Stacy studied aerospace engineering at the University of Texas in Arlington. He subsequently earned a degree in criminal justice and graduated as valedictorian from Tarrant County College in Fort Worth, Texas. He is a member of the International Association of Chiefs of Police (IACP) and also sits on the IACP Division of State Associations of Chiefs of Police (SACOP) SafeShield Project, which seeks to critically examine existing and developing technologies for the purpose of preventing and minimizing officer injuries and fatalities.

 

 

 

 

 

 

 

Financial Discussion

 

Knightscope operates on a Machine-as-a-Service (MaaS) business model. Our all-inclusive $7 per hour per machine compares favorably to a human guard at $25 per hour while contributing more and consistently. We sign year long contracts running 24/7 which generate over $61,000 per annum in revenue per machine or $300,000+ over a 5-year period. We target to recover the variable costs of the machine within the 1st calendar year, and the 2nd, 3rd, 4th, 5th year are effectively pure profit.
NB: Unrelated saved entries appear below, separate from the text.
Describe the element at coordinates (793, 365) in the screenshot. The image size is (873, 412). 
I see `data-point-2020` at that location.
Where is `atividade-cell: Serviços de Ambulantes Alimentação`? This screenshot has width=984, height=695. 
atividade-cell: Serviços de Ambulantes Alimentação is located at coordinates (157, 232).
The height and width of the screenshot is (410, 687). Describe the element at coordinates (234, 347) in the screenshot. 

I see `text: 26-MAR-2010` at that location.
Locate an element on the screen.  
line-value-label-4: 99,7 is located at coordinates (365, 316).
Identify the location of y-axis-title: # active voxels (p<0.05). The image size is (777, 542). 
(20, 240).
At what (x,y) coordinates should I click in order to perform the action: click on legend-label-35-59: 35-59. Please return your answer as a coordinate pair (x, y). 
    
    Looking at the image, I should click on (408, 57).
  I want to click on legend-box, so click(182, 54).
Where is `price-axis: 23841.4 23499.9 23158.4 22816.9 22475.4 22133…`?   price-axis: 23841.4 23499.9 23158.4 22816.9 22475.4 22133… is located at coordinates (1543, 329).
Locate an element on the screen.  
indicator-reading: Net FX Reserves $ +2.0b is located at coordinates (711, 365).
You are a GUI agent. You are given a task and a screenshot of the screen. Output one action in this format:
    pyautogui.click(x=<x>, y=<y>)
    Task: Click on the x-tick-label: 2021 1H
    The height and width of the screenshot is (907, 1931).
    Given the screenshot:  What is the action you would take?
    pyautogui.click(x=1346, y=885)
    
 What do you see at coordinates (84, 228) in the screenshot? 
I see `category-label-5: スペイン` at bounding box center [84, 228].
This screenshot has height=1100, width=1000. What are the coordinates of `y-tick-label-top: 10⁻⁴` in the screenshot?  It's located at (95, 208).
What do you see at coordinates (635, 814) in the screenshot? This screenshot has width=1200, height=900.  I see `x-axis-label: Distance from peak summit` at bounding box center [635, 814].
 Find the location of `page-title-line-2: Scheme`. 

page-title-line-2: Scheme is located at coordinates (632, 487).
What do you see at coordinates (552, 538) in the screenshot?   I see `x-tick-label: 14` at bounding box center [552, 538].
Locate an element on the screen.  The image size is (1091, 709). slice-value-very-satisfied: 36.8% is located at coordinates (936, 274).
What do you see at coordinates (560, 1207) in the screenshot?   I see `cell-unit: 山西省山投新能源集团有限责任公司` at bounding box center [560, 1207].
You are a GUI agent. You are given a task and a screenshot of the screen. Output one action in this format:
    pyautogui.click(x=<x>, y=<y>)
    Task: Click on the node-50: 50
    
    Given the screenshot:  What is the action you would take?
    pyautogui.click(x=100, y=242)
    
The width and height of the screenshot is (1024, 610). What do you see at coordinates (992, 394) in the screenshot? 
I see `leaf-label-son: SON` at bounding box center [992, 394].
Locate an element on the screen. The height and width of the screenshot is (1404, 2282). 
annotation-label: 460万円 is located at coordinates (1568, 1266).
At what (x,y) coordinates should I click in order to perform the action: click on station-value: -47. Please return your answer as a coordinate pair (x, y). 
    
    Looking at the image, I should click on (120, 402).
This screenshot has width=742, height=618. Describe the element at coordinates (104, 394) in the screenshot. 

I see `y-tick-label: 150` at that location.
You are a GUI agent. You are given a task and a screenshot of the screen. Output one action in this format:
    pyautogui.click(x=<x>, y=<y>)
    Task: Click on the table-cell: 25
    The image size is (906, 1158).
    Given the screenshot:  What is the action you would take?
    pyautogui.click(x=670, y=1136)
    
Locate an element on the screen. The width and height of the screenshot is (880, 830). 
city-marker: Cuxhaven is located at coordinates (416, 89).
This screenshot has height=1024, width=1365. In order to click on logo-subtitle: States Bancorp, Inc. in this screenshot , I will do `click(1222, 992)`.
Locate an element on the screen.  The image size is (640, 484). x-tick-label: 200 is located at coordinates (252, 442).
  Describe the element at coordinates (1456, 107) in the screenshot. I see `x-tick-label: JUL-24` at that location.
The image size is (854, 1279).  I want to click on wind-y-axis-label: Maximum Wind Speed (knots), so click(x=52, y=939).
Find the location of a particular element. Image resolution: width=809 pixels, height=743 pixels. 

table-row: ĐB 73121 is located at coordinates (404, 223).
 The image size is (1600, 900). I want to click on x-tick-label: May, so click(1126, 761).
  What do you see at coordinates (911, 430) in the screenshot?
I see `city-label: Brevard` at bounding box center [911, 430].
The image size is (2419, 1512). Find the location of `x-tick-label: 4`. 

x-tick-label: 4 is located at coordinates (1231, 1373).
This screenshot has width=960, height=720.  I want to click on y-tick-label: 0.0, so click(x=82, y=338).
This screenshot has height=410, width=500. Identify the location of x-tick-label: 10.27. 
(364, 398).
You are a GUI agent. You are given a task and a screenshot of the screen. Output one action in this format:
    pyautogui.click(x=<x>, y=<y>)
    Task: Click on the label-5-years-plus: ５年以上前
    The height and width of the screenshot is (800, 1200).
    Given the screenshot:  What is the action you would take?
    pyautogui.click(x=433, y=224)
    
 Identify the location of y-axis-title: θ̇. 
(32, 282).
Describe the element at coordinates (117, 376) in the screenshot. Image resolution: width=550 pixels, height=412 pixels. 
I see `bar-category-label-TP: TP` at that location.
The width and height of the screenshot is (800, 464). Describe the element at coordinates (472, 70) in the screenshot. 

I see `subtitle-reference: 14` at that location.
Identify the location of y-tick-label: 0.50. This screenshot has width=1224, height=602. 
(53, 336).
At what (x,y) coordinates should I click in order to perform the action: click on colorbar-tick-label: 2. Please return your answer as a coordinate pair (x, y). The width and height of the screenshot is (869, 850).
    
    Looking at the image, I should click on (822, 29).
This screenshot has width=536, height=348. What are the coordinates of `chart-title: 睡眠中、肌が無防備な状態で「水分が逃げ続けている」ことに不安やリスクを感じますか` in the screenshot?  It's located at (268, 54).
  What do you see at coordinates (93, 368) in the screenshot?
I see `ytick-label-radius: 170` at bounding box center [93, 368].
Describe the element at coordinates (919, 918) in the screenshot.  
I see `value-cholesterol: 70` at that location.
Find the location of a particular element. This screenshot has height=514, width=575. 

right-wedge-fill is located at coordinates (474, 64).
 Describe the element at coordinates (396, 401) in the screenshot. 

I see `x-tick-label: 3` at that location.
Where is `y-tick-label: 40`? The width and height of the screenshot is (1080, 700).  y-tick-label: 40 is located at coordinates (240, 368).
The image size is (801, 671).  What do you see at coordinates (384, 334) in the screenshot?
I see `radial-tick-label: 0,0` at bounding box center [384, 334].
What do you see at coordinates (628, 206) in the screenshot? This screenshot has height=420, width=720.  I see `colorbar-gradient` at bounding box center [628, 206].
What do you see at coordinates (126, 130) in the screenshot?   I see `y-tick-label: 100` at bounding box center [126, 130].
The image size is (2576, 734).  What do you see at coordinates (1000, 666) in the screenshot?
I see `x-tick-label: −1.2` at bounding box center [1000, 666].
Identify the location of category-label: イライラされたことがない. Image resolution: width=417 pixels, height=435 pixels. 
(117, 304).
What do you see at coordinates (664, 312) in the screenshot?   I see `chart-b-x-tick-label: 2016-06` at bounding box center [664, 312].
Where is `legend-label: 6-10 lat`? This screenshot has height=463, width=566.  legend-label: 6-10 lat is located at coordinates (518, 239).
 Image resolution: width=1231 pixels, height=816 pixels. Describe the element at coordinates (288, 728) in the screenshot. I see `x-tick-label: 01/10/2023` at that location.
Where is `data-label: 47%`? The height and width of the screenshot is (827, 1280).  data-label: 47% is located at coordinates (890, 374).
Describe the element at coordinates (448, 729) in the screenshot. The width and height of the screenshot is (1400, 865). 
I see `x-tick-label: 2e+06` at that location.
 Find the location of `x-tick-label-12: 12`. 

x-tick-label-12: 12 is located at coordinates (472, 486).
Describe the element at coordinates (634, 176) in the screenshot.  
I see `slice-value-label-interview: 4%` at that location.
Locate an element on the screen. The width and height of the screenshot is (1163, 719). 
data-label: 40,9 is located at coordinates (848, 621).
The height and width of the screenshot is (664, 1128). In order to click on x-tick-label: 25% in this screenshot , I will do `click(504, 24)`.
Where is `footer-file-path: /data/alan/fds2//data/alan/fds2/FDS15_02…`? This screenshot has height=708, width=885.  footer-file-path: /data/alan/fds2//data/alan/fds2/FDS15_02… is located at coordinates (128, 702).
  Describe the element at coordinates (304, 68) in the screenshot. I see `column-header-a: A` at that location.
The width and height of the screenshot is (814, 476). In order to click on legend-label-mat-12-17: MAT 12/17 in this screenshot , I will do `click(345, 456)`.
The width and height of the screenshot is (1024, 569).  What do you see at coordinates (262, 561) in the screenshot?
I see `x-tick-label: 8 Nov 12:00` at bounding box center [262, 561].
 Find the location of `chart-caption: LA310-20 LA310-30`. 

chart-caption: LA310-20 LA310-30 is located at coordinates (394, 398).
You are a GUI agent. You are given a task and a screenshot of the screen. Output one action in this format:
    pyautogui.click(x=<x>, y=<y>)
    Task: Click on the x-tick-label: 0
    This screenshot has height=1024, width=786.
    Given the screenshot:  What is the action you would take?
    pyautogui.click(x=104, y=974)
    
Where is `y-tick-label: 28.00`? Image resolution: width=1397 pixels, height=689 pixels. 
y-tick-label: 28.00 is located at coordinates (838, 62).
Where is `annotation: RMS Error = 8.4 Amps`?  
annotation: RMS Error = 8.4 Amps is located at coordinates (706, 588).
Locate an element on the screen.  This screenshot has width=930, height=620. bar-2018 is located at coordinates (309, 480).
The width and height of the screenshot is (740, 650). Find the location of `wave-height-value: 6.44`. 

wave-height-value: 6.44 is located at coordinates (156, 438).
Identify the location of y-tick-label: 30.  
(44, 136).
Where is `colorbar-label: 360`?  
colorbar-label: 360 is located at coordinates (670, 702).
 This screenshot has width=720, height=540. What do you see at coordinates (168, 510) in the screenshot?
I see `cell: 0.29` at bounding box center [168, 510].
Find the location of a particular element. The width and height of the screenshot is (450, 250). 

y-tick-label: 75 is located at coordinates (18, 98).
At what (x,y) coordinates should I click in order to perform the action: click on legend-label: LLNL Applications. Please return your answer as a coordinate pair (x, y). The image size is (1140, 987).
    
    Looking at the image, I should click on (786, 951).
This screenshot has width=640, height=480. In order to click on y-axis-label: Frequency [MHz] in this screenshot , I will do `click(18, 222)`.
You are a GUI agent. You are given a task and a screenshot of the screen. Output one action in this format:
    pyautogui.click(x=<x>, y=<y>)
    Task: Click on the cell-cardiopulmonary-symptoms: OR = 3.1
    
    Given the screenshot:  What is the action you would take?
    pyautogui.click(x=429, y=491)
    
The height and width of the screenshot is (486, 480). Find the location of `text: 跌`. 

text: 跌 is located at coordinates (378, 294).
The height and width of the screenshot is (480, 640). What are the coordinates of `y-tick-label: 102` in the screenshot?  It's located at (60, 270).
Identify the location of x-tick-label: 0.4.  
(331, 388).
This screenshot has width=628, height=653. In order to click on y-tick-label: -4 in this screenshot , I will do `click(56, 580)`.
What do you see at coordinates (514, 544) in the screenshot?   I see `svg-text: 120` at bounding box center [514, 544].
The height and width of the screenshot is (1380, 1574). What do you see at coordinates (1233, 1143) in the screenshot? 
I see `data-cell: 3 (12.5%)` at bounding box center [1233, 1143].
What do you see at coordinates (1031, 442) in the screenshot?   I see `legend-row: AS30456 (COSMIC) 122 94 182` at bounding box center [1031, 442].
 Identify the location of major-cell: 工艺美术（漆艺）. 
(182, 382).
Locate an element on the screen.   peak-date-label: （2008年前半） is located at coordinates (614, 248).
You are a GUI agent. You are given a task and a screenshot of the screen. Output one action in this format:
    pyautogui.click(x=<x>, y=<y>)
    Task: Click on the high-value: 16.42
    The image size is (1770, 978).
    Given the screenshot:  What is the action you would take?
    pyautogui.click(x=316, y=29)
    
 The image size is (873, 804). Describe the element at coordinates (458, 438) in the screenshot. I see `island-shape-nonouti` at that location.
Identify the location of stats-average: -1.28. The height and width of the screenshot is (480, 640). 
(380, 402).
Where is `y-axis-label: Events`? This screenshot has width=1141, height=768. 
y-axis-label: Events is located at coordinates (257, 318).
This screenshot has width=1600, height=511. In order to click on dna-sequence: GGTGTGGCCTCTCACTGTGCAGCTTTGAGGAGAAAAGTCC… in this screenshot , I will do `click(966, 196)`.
One of our strategic investors, Konica Minolta, has over 2,000 technicians across the U.S. and we have begun training them to service, maintain and support our machines-in-network to allow us to scale nationwide. Our growth plan is to focus on California for 2016/2017 and then march across the rest of the U.S. during 2017 to 2019 with a target global launch set for the 2020 Tokyo Olympics. 

 

 

 

Globally the 200+ countries around the world spend over $500 billion per annum on security in the public and private sector with approximately $300 billion addressable by Knightscope's plans and aspirations. We believe it to be possible to build a $30 billion company focused on advanced physical security technologies with a portfolio of products around the world. As the global population grows from 7 billion to 9 billion people, we believe the worldwide security and law enforcement apparatus will not scale and will require new solutions.

 

In the U.S. there are 8,000+ private security firms and 17,985 law enforcement agencies - a fragmented marketplace which we believe offers numerous opportunities for disruption. There are 3 major private security firms in the U.S. and Knightscope is partnered with 2 of them: Allied Universal and Securitas. Knightscope can help our channel partners in the private security industry with margin expansion, competitive advantage in the marketplace and long-term employee and client retention by providing a 'sticky' technology set. Globally, G4S employs 600,000 people, Securitas 300,000 people and the new Allied Universal will employ a combined 140,000 people.